Je tourne la tête vers lui. Il est en train de faire une catapulte avec sa pochette cartonnée et s’apprête à catapulter un bout de gomme sur nos voisins de devant, Jordan et Gabin. Il lève le doigt, puis l’élastique de la pochette se détend en effectuant un 5 retentissant. Le bout de gomme s’envole et atterrit dans le dos de Gabin qui se retourne en souriant.

— Tu pourrais faire mieux, Victor.

— Hum hum ! Victor ! Donne-moi cette pochette cartonnée tout de suite ! intervient la prof.

— Karma ! chuchote Gabin avant de se retourner vers le tableau.

Victor tend sa pochette cartonnée à la prof qui la saisit avant de repartir devant le tableau d’une démarche mal assurée. Dès qu’elle tourne le dos, Gabin et Jordan se tourne vers nous. Le premier tend à Victor un pistolet en origami avec un avion en papier.

— Ça, ça marche vraiment.

Victor arque un sourcil.

— De l’origami ?

Peu convaincu, il s’empare de la catapulte version 2.0. Nos voisins de devant se retournent face au tableau, l’air de rien. Madame Péteur écrit au tableau.
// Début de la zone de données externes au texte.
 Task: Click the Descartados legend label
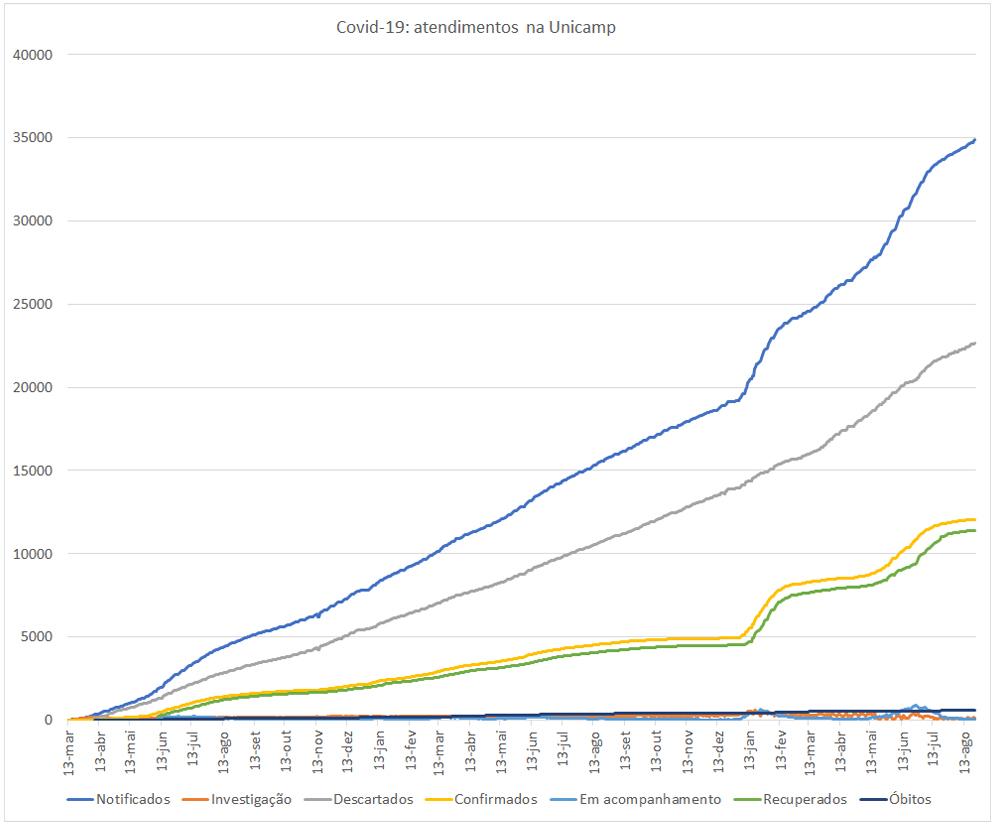tap(373, 799)
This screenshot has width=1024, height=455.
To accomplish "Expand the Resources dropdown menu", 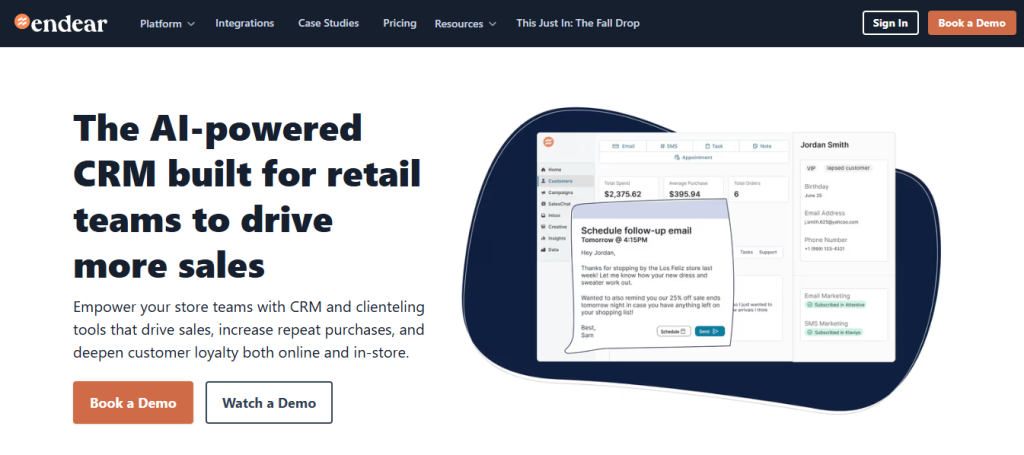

C’est alors que Victor vise son dos avec son pistolet en origami. Et il tire. L’avion s’envole et survole toute la classe avant de s’écraser dans le dos de notre prof de français.

— Purée, ça marche vraiment ! s’écrie Victor un peu trop fort.

La prof se retourne et fusille Victor du regard.

— Tu es viré de cours !

— Le rêve, marmonna Victor.

Il se lève de sa chaise, range ses affaires puis prend son sac sur son épaule et quitte la salle.

— Bien, je disais, reprend Madame Péteur.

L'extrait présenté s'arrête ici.